Cet ouvrage offre une perspective originale sur l’histoire du Moyen-Orient de ces quarante dernières années, avec comme fil rouge la rivalité entre les deux États et leur responsabilité dans la montée de l’intolérance et de l’extrémisme. Cependant, l’ouvrage n’entre pas dans les détails des moyens et mécanismes que chacun emploie pour étendre son influence : les financements saoudiens vers le Pakistan ou l’Afghanistan ne sont pas analysés en détail, pas plus que l’ampleur de l’influence iranienne dans le monde chiite. En réalité, l’objectif de cet ouvrage ne semble pas être de prouver cette thèse mais d’écrire une histoire du Moyen-Orient qui réponde à cette question, « what happened to us ? », en mettant l’accent sur les bouleversements socio-culturels et leur origine.

Accessible et captivant, Black Wave se lit comme un roman et séduit surtout par l’originalité de sa construction et de sa perspective. Chaque chapitre est ainsi centré sur un évènement ou un processus particulier, la plupart du temps vu à travers le regard de personnages qui livrent une vision « intérieure » des évènements. Le récit devient alors un roman où l’on suit l’évolution du Pakistan à travers le regard d’une journaliste qui refuse de se voiler, celle de l’Arabie Saoudite à travers le témoignage d’un architecte qui associe les destructions de patrimoine par l’Arabie Saoudite à la montée de l’obscurantisme, celle de l’Egypte par les yeux de la femme de cet intellectuel déclaré apostat et divorcé de force, etc. L’intérêt de l’ouvrage réside dans cette collection de regards intérieurs sur les évènements et sur l’évolution des pays ainsi que les détails et anecdotes qu’ils fournissent.
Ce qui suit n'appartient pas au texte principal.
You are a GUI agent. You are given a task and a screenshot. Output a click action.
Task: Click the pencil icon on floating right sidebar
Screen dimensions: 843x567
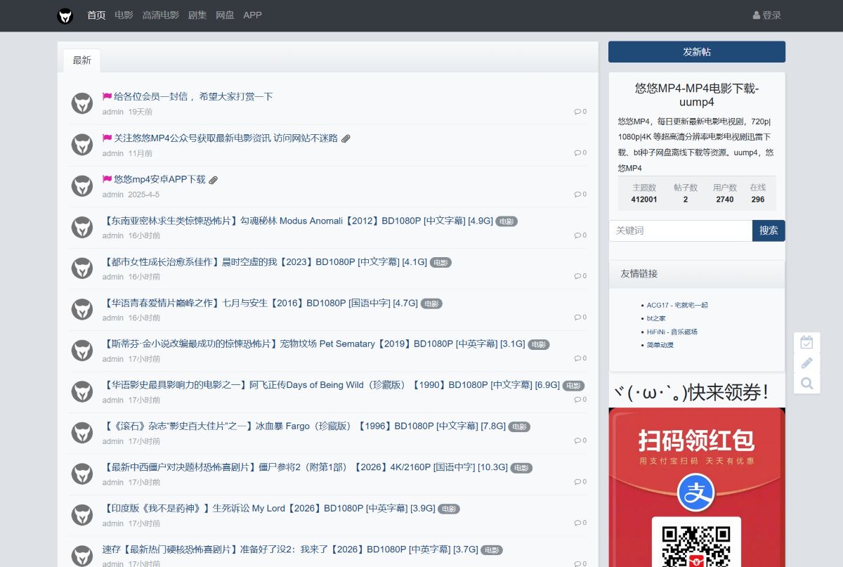pyautogui.click(x=806, y=363)
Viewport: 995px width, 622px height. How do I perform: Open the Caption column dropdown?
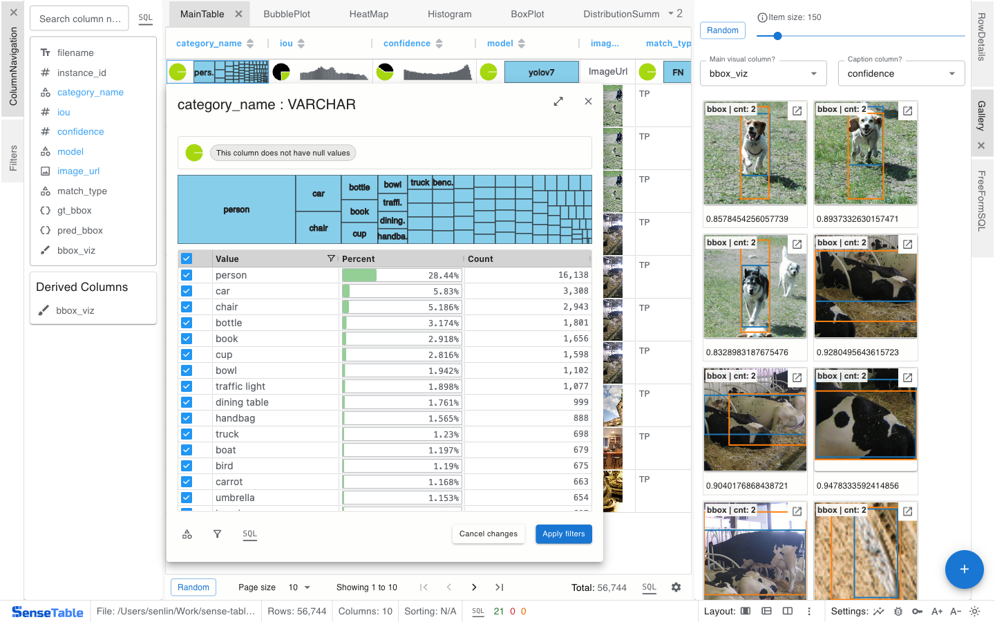click(901, 73)
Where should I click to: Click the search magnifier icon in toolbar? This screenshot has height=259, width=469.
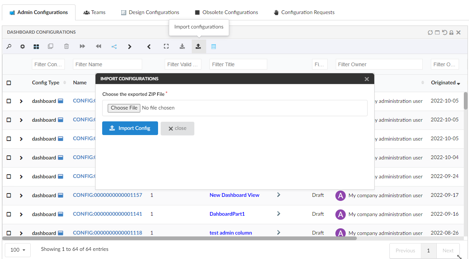click(x=9, y=47)
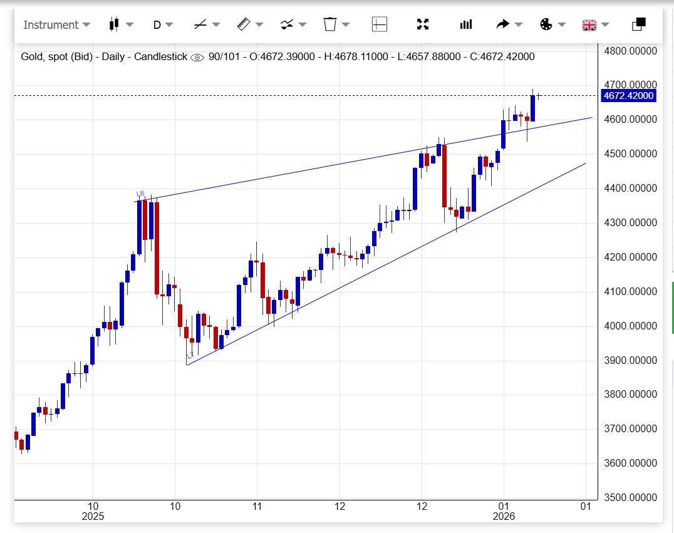Click the candlestick chart type icon

click(x=114, y=24)
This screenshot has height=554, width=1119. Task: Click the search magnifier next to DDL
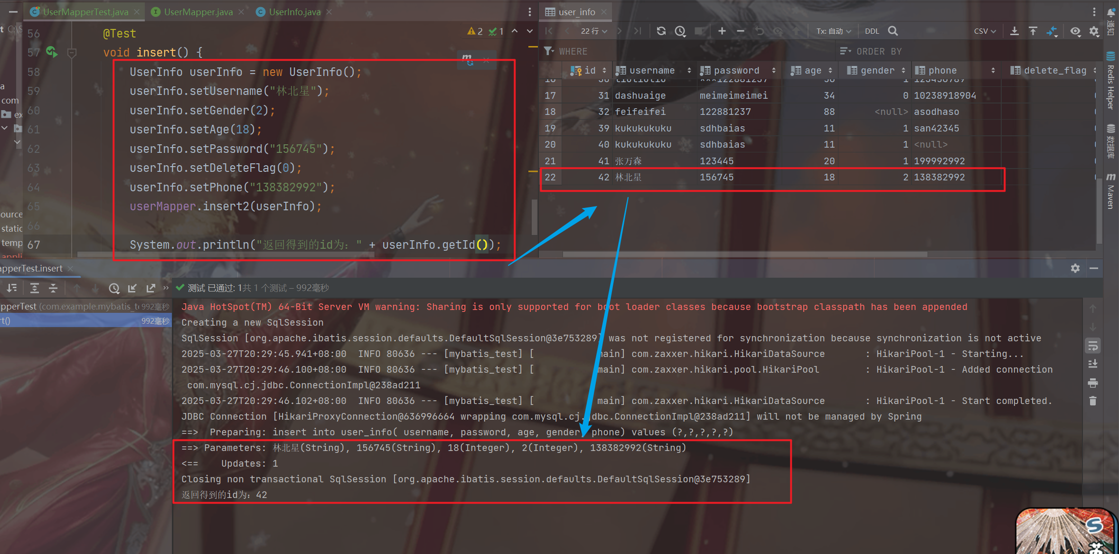click(893, 31)
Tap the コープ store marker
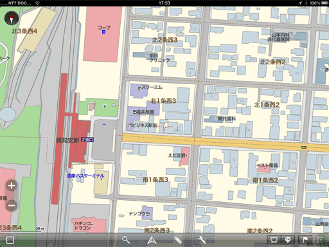329x247 pixels. point(104,32)
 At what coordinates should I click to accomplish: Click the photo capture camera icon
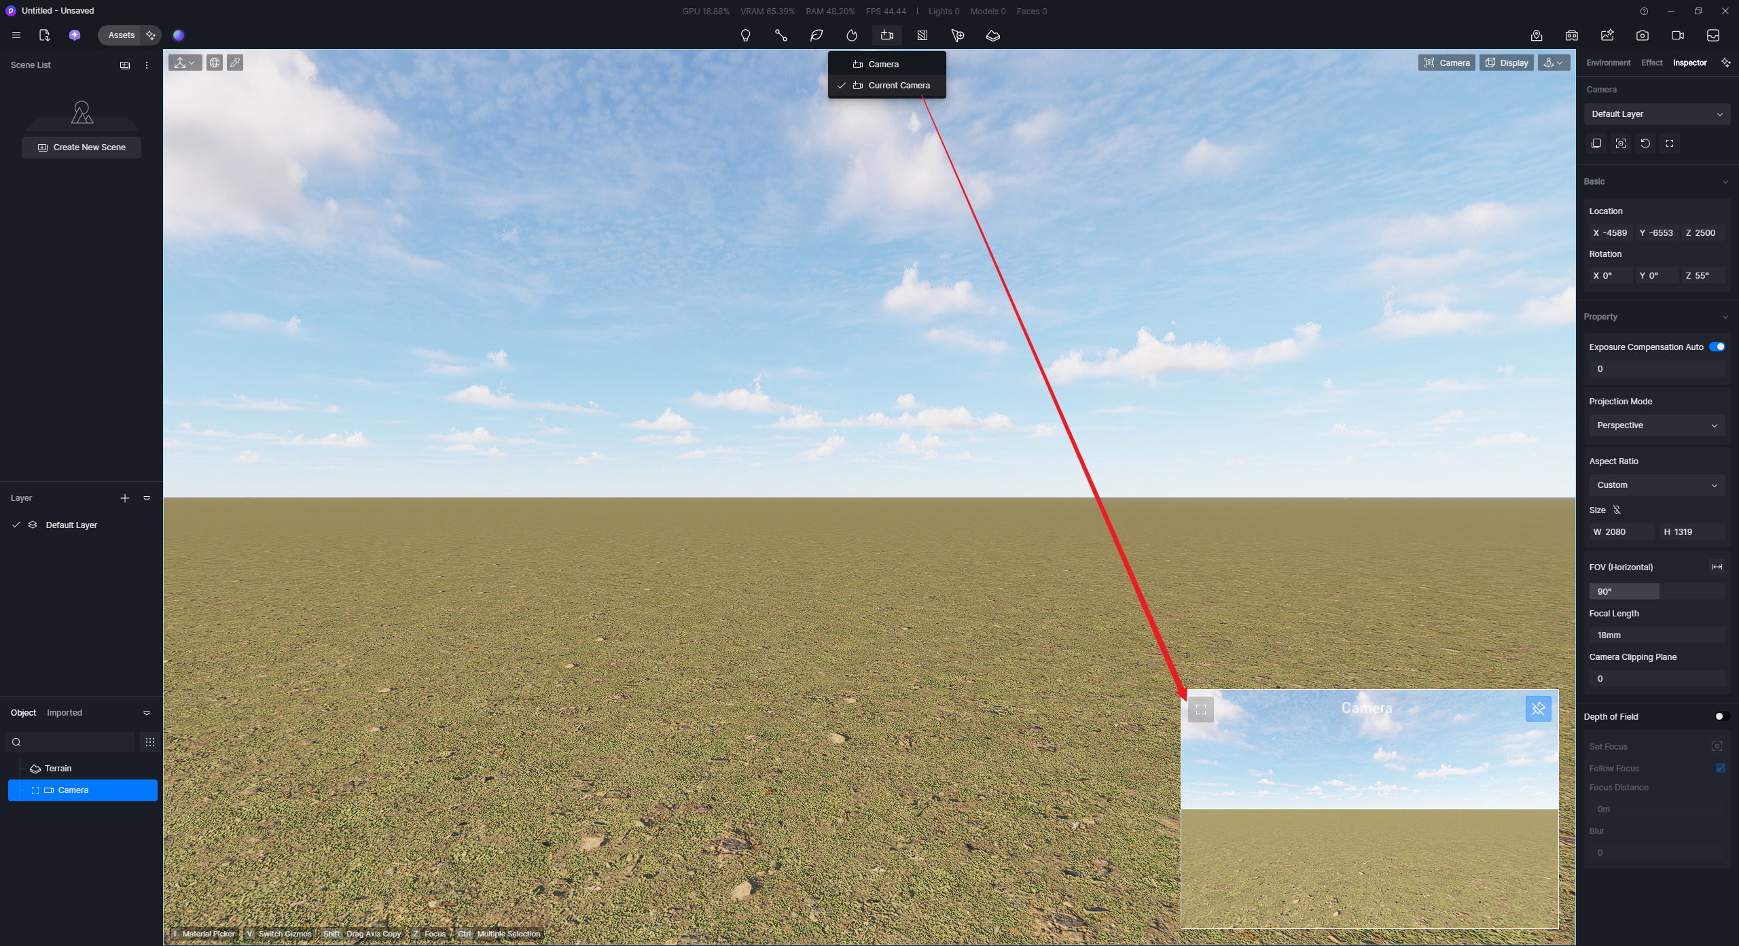(x=1642, y=35)
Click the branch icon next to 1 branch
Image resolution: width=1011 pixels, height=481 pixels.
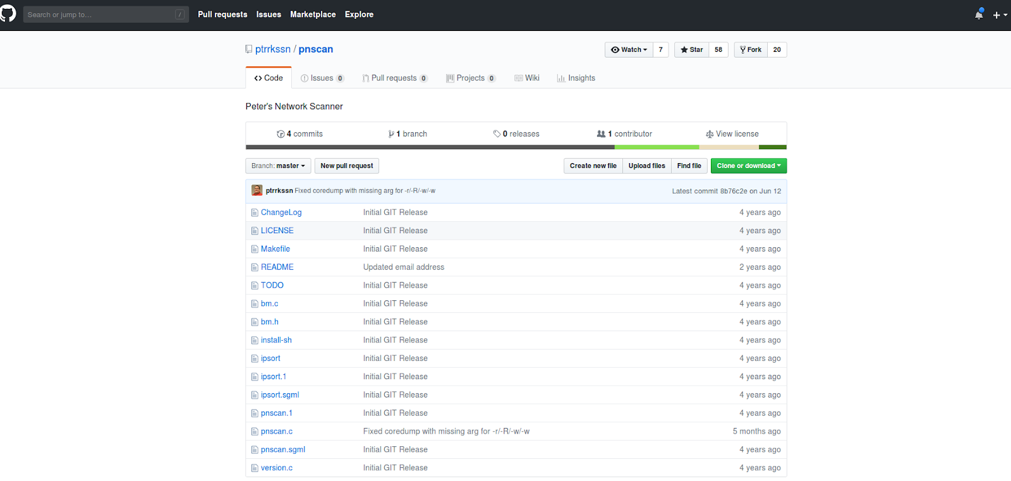[391, 134]
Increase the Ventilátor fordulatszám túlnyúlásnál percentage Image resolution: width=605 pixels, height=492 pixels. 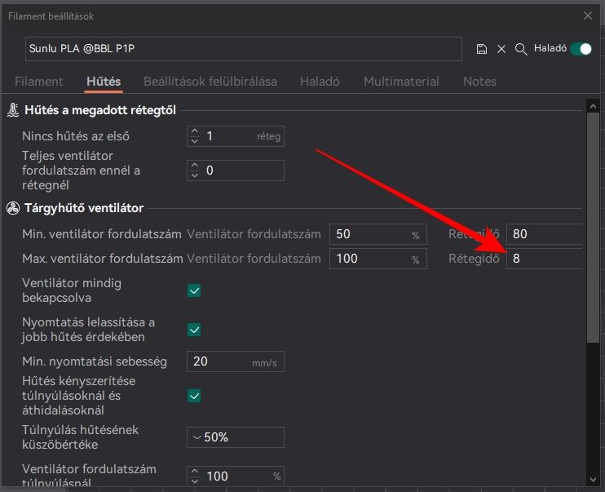point(194,472)
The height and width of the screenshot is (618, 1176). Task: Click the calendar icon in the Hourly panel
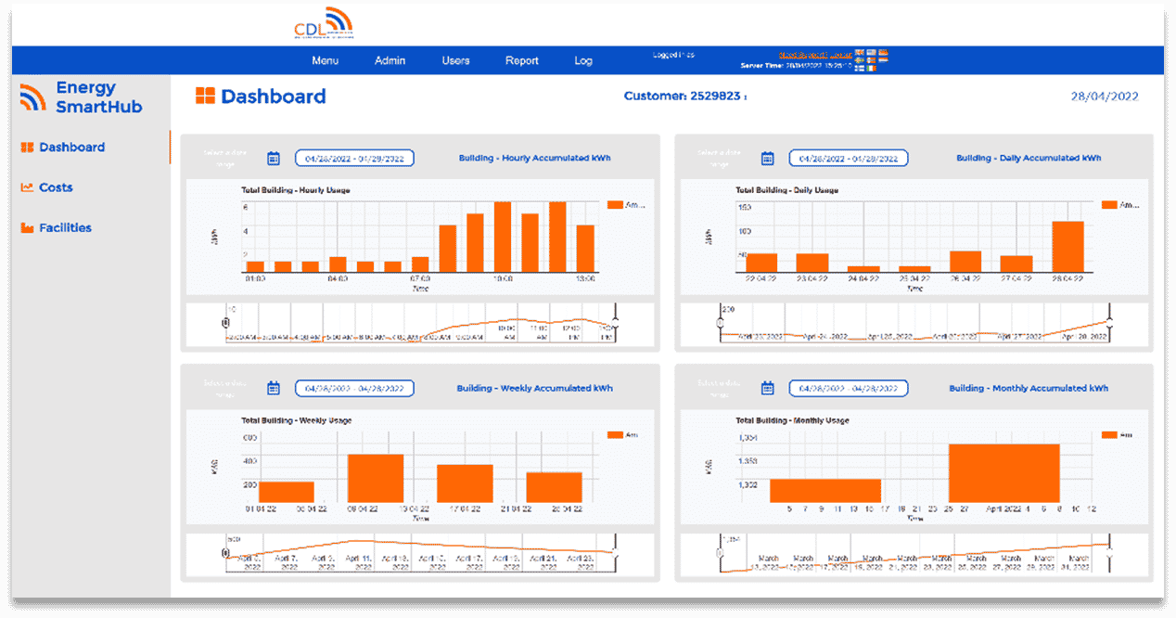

L’évolution historique est donc sans cesse rapportée à des destins individuels, dont le plus tragique, celui de Jamal Khashoggi, vient conclure l’ouvrage (chapitre 19 intitulé « meurtre sur le Bosphore »). L’objectif de l’auteure semble donc être d’associer Histoire et histoires, trajectoires des États et destins individuels, tout en distinguant constamment les États et les populations. L’auteure et les personnes qu’elle a interviewées rappellent avec nostalgie une richesse culturelle menacée par l’uniformisation imposée par l’Arabie Saoudite : les vêtements colorés au Pakistan, les monuments datant du Prophète en Arabie Saoudite, les actrices égyptiennes du temps de la gloire du cinéma égyptien, les mouvements féministes en Egypte, etc. Mais à travers cet ouvrage, Kim Ghattas tente aussi de célébrer ceux qui se sont opposés et continuent de s’opposer à l’uniformisation culturelle, au sectarisme, au conservatisme religieux ou encore à l’autoritarisme : le journaliste Jamal Khashoggi et la présentatrice de télévision pakistanaise Mehtab Channa Rashdi, les figures d’intellectuels tels que Nasr Abu Zeid ou Farag Foda, les Saoudiennes qui ont signé une pétition en septembre 2016 pour exiger la fin du système de tutelle masculine…

Cet ouvrage est donc résolument engagé, l’auteure accusant les États iranien et saoudien d’être responsables de la « Black wave » qui depuis 40 ans cherche à effacer les couleurs du Moyen-Orient, à supprimer son histoire et sa diversité culturelle. En donnant à lire une histoire du Moyen-Orient qui célèbre la résistance à ce phénomène, elle semble également vouloir s’opposer à une représentation médiatique qui souligne les événements les plus noirs. 

Sources
  1. Professeur d’arabe et d’études islamiques à l’université du Caire, pour avoir proposé une interprétation du Coran prenant en compte son contexte historique et linguistique et donc considérant que le Coran est créé.